## What you need to do
Render the records as a JSON list of strings, one per line with blank lines omitted, from the line containing "This screenshot has width=211, height=158." up to and including the last line of the records. Exclude the pictures from the answer.

## Given records

———

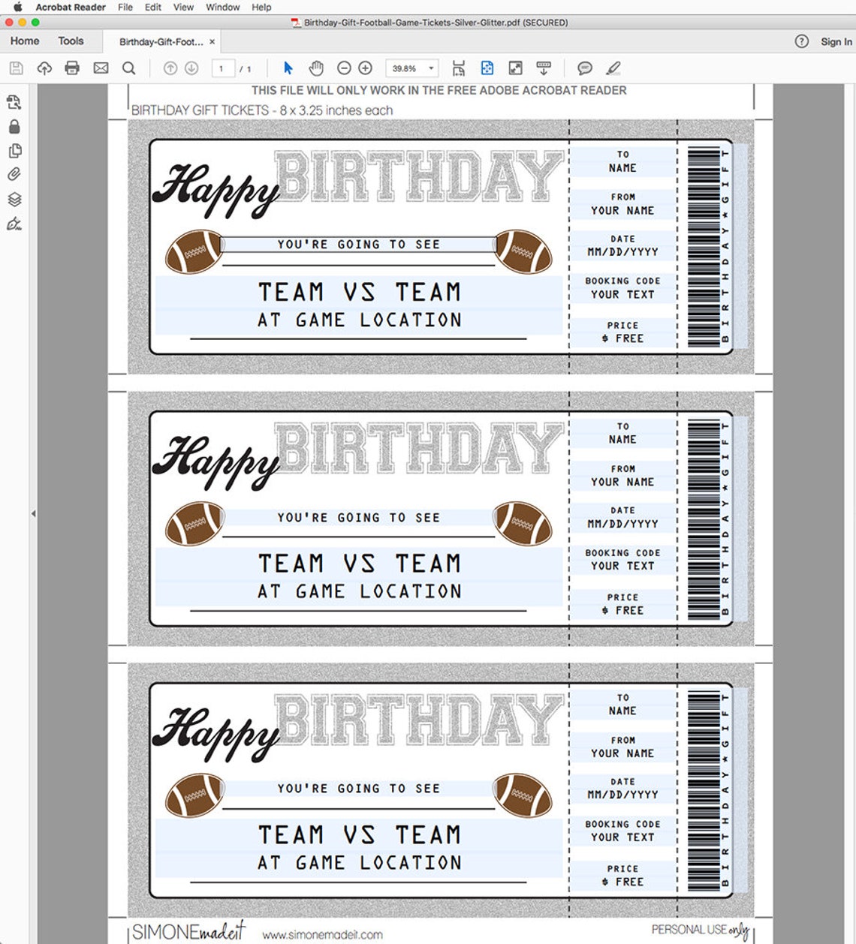View document security with the lock icon
The image size is (856, 944).
[14, 126]
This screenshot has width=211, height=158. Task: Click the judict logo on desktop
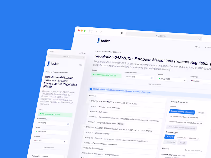click(104, 41)
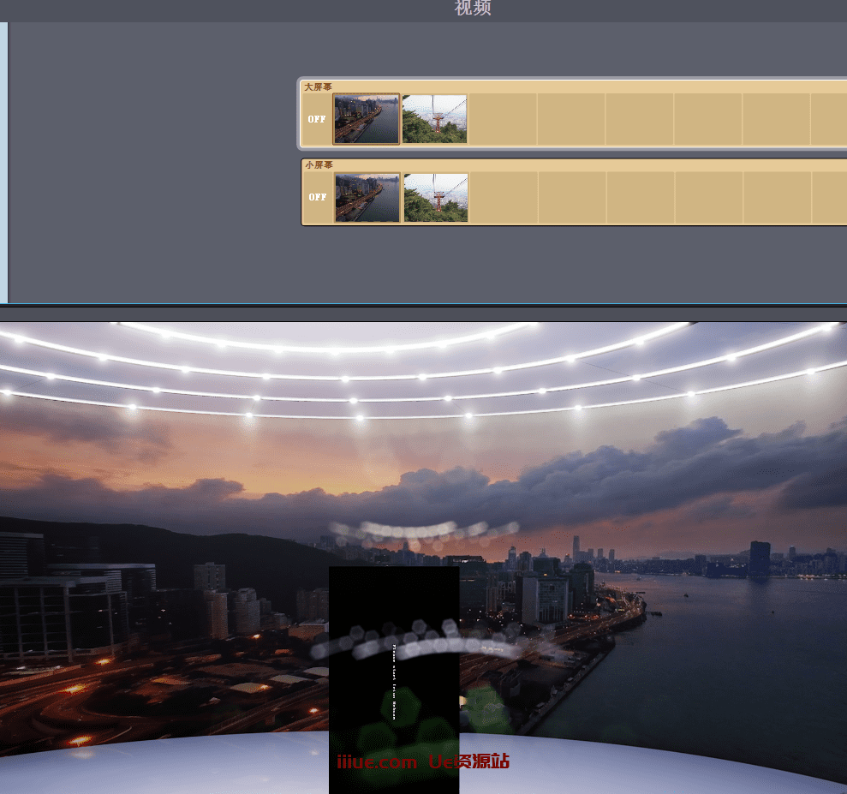Toggle the 大屏幕 OFF switch
The width and height of the screenshot is (847, 794).
(317, 119)
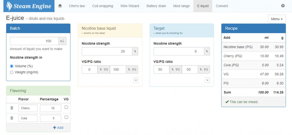This screenshot has height=135, width=292.
Task: Open the Coil wrapping tab
Action: tap(102, 6)
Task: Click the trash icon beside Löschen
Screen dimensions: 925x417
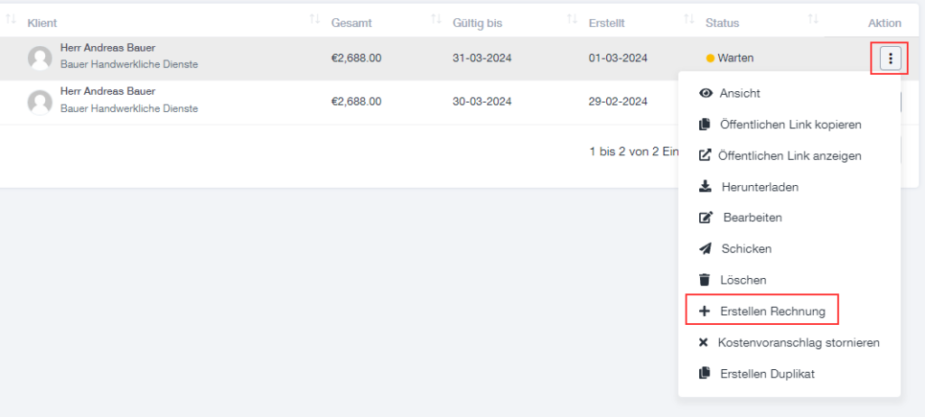Action: click(705, 280)
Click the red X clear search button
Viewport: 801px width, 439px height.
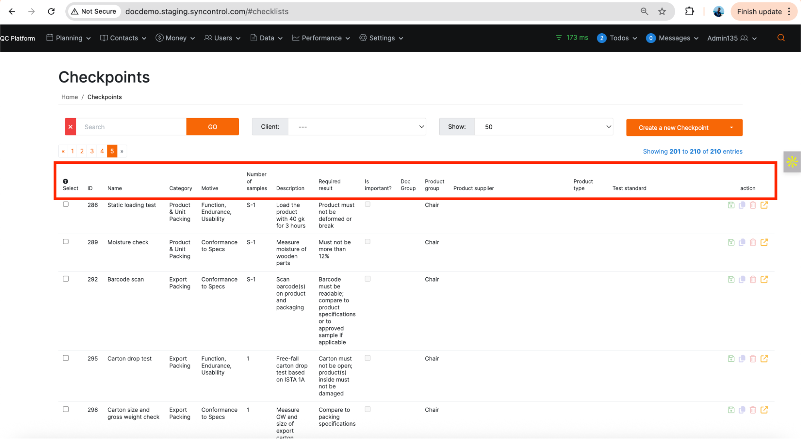pyautogui.click(x=71, y=127)
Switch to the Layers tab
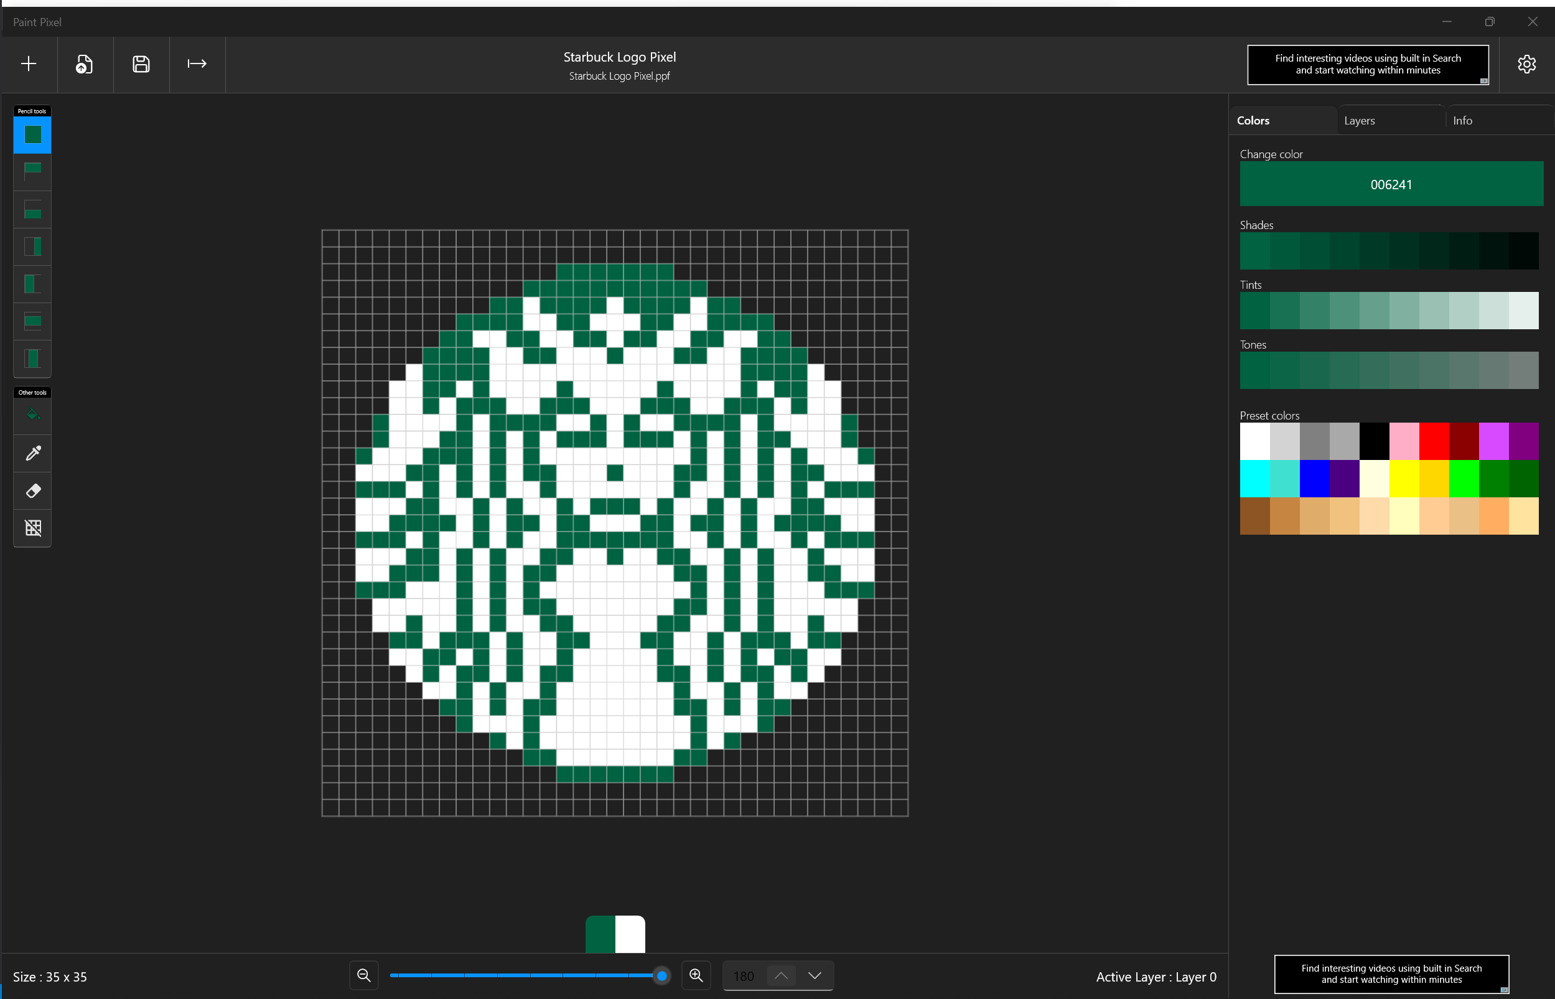 coord(1359,121)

———

## Written answer
[
  "This screenshot has width=211, height=158. Task: Click the judict logo on desktop",
  "click(104, 41)",
  "Toggle the 大屏幕 OFF switch",
  "The width and height of the screenshot is (847, 794).",
  "(317, 119)",
  "This screenshot has height=135, width=292.",
  "Task: Open the Coil wrapping tab",
  "Action: tap(102, 6)",
  "Task: Click the trash icon beside Löschen",
  "Screen dimensions: 925x417",
  "Action: click(705, 280)",
  "Click the red X clear search button",
  "Viewport: 801px width, 439px height.",
  "pyautogui.click(x=71, y=127)",
  "Switch to the Layers tab",
  " coord(1359,121)"
]